Zimbabwe is set to implement new strategies aimed at stabilizing its local currency, including linking the exchange rate to hard assets like gold and establishing a currency board, announced Finance Minister Mthuli Ncube on Monday. The Zimbabwean dollar has experienced a significant decline of approximately 40% since the beginning of the year. Factors contributing to this decline include heightened demand for foreign currency due to civil servants receiving December bonuses and a decrease in inflows resulting from weaker commodity prices.
President Emmerson Mnangagwa recently mentioned the government’s intention to introduce a “structured currency,” although details on its implementation were not provided. The central bank governor also indicated ongoing efforts in this regard. Ncube elaborated on the proposed measures, stating, “The idea going forward is to make sure that we manage the growth of liquidity, which has a high correlation to money supply growth and inflation. The way to do that is to link the exchange rate to some hard asset such as gold.” He further emphasized the necessity of establishing a currency board to regulate domestic liquidity growth based on the asset backing the currency.

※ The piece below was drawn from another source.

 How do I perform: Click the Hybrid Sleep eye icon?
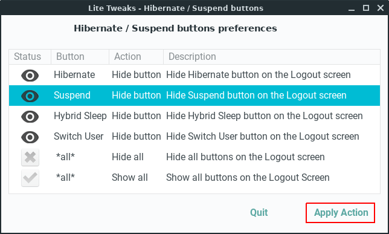pos(30,117)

In a press briefing, Ncube expressed confidence that these measures would provide a long-term solution to currency volatility. He assured that more details would be revealed in due course, underscoring the government’s commitment to addressing economic challenges. Zimbabwe’s history of hyperinflation, particularly under the tenure of longtime leader Robert Mugabe, continues to influence its economic policies. Despite the reintroduction of the local currency in 2019 after a period of dollarization, its rapid depreciation prompted authorities to reinstate the use of foreign currencies in domestic transactions.
With memories of economic turmoil still fresh, Zimbabwe is navigating a delicate balance between restoring confidence in the local currency and mitigating the risks of hyperinflation. With the government’s determination to implement comprehensive measures, stakeholders anticipate progress towards addressing currency volatility and promoting sustainable economic growth.